_EXTRACTED INFORMATION:_
####################

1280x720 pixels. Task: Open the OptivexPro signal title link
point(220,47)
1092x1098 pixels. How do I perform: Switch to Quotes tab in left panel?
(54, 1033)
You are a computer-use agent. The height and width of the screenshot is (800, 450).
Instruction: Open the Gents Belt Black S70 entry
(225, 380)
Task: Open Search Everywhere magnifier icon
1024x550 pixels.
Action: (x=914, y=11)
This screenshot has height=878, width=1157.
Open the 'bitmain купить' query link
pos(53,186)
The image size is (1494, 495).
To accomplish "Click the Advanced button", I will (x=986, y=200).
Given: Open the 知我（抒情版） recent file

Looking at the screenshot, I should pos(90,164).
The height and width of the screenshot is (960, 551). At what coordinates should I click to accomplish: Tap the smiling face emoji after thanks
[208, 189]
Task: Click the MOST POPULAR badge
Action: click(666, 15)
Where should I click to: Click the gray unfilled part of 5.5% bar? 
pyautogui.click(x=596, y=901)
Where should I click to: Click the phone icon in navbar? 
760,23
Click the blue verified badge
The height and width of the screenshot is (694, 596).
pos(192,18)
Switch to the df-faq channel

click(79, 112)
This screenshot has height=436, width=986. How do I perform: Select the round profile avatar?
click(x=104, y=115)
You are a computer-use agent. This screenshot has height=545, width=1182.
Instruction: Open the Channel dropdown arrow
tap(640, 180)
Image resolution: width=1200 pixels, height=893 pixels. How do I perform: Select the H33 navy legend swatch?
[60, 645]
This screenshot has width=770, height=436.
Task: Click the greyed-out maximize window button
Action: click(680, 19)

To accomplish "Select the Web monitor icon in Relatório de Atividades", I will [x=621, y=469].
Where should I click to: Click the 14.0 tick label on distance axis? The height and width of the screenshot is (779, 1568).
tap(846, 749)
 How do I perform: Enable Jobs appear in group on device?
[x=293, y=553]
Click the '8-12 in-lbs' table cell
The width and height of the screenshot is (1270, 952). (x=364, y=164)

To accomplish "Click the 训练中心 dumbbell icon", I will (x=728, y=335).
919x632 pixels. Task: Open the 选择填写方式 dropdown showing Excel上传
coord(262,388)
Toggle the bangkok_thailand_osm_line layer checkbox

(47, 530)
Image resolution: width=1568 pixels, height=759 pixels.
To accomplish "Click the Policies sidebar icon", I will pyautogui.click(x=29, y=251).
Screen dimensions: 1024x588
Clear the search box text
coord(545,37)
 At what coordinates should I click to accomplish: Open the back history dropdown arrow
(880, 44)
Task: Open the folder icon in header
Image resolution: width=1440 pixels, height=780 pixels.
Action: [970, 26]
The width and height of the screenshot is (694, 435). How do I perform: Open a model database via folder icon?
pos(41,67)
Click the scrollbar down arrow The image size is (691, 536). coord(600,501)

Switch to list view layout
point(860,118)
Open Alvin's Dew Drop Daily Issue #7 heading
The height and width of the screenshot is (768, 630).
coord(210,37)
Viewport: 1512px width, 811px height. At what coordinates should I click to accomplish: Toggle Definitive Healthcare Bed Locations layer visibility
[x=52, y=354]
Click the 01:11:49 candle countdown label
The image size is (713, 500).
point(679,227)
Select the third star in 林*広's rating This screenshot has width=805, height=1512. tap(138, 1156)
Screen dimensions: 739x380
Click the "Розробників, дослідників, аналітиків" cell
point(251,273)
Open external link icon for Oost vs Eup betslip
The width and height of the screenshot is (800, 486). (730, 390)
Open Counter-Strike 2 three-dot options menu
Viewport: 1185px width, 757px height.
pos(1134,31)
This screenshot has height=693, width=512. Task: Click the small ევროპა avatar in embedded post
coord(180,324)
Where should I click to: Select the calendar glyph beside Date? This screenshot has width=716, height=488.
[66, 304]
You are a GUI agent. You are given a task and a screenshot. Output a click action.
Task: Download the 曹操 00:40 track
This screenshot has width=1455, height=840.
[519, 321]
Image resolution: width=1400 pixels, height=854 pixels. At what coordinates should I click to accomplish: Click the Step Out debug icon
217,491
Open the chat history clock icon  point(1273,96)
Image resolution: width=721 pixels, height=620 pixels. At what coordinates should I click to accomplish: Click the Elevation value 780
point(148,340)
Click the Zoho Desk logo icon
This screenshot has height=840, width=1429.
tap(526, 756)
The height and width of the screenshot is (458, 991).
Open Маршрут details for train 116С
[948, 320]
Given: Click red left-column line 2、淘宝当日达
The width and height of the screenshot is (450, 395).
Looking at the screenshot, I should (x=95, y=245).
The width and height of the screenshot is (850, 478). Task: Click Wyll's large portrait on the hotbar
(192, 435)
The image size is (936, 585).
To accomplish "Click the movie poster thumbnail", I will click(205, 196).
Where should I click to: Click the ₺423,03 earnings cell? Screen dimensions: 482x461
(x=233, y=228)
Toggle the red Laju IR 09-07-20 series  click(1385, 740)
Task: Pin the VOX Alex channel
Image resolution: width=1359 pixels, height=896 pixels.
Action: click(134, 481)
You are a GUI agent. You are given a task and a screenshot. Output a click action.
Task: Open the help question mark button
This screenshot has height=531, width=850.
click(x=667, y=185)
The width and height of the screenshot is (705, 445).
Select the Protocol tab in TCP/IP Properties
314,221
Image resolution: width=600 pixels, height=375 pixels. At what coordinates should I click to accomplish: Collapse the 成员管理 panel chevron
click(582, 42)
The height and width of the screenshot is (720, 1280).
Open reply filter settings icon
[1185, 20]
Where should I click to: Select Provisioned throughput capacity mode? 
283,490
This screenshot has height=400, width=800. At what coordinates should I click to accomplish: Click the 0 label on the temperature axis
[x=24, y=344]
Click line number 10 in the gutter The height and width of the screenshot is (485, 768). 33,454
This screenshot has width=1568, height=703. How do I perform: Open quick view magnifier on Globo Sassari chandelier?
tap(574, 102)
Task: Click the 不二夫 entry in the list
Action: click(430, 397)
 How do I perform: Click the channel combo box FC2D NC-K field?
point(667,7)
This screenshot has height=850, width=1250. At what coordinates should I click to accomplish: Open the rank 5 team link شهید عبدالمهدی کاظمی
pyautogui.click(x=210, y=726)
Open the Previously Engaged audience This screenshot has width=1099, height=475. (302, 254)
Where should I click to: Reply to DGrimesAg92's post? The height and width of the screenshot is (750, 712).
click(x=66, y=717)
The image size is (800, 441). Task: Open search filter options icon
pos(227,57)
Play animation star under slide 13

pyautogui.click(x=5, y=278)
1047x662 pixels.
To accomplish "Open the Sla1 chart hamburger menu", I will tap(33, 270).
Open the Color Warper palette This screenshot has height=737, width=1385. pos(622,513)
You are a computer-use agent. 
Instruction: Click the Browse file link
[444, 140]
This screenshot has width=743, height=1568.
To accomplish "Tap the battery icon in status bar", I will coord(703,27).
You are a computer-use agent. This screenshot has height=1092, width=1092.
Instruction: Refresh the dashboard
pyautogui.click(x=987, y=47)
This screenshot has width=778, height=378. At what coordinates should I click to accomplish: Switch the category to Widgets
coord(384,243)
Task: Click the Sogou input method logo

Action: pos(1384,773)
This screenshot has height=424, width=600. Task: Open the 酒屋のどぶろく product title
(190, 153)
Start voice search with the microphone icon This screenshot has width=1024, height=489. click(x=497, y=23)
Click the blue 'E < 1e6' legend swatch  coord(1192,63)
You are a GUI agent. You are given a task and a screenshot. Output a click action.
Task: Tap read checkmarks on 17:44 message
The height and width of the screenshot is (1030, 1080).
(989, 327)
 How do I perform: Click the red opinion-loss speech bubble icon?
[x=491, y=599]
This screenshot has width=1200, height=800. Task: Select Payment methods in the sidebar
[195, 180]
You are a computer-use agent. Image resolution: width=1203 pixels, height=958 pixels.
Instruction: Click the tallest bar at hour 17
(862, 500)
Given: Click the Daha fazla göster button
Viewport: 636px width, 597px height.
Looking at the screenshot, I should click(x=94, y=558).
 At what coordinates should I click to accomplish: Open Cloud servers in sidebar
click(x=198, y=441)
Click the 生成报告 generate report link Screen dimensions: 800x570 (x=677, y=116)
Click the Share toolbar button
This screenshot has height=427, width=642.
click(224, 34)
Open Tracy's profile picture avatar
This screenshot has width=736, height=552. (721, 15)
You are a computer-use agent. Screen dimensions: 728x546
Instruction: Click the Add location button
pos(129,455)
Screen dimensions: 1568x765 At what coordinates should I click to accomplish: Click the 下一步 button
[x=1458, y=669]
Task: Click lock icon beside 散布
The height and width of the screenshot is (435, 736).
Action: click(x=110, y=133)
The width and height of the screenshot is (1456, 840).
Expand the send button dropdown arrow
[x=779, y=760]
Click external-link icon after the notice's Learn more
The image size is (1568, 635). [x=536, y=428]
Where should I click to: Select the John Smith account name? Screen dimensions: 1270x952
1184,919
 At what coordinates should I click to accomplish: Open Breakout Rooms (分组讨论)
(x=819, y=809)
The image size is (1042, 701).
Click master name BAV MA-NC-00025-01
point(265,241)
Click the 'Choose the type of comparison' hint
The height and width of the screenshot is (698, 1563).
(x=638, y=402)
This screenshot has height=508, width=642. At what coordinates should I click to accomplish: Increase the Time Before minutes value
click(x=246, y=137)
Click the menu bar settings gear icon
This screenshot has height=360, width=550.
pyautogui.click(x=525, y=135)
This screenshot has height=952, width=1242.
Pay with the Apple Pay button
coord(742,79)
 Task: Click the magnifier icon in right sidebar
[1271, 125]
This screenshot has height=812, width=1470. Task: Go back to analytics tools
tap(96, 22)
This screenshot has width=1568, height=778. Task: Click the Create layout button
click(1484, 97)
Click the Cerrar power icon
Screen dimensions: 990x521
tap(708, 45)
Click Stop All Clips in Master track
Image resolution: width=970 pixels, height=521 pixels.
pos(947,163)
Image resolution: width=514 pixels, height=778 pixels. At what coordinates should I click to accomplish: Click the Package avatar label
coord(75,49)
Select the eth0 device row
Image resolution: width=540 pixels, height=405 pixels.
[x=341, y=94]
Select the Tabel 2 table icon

####################

_TASK TO COMPLETE:_
Give the entries again from the line with "This screenshot has height=693, width=512." up to and including the line with "click(582, 42)", substituting "calendar icon" for "calendar glyph" and leaving everything else unchanged.

_COMPLETE OUTPUT:_
This screenshot has height=693, width=512. Task: Click the small ევროპა avatar in embedded post
coord(180,324)
Where should I click to: Select the calendar icon beside Date? This screenshot has width=716, height=488.
[66, 304]
You are a GUI agent. You are given a task and a screenshot. Output a click action.
Task: Download the 曹操 00:40 track
This screenshot has width=1455, height=840.
[519, 321]
Image resolution: width=1400 pixels, height=854 pixels. At what coordinates should I click to accomplish: Click the Step Out debug icon
217,491
Open the chat history clock icon  point(1273,96)
Image resolution: width=721 pixels, height=620 pixels. At what coordinates should I click to accomplish: Click the Elevation value 780
point(148,340)
Click the Zoho Desk logo icon
This screenshot has height=840, width=1429.
tap(526, 756)
The height and width of the screenshot is (458, 991).
Open Маршрут details for train 116С
[948, 320]
Given: Click red left-column line 2、淘宝当日达
The width and height of the screenshot is (450, 395).
Looking at the screenshot, I should (x=95, y=245).
The width and height of the screenshot is (850, 478). Task: Click Wyll's large portrait on the hotbar
(192, 435)
The image size is (936, 585).
To accomplish "Click the movie poster thumbnail", I will click(205, 196).
Where should I click to: Click the ₺423,03 earnings cell? Screen dimensions: 482x461
(x=233, y=228)
Toggle the red Laju IR 09-07-20 series  click(1385, 740)
Task: Pin the VOX Alex channel
Image resolution: width=1359 pixels, height=896 pixels.
Action: click(134, 481)
You are a GUI agent. You are given a task and a screenshot. Output a click action.
Task: Open the help question mark button
This screenshot has height=531, width=850.
click(x=667, y=185)
The width and height of the screenshot is (705, 445).
Select the Protocol tab in TCP/IP Properties
314,221
Image resolution: width=600 pixels, height=375 pixels. At what coordinates should I click to accomplish: Collapse the 成员管理 panel chevron
click(582, 42)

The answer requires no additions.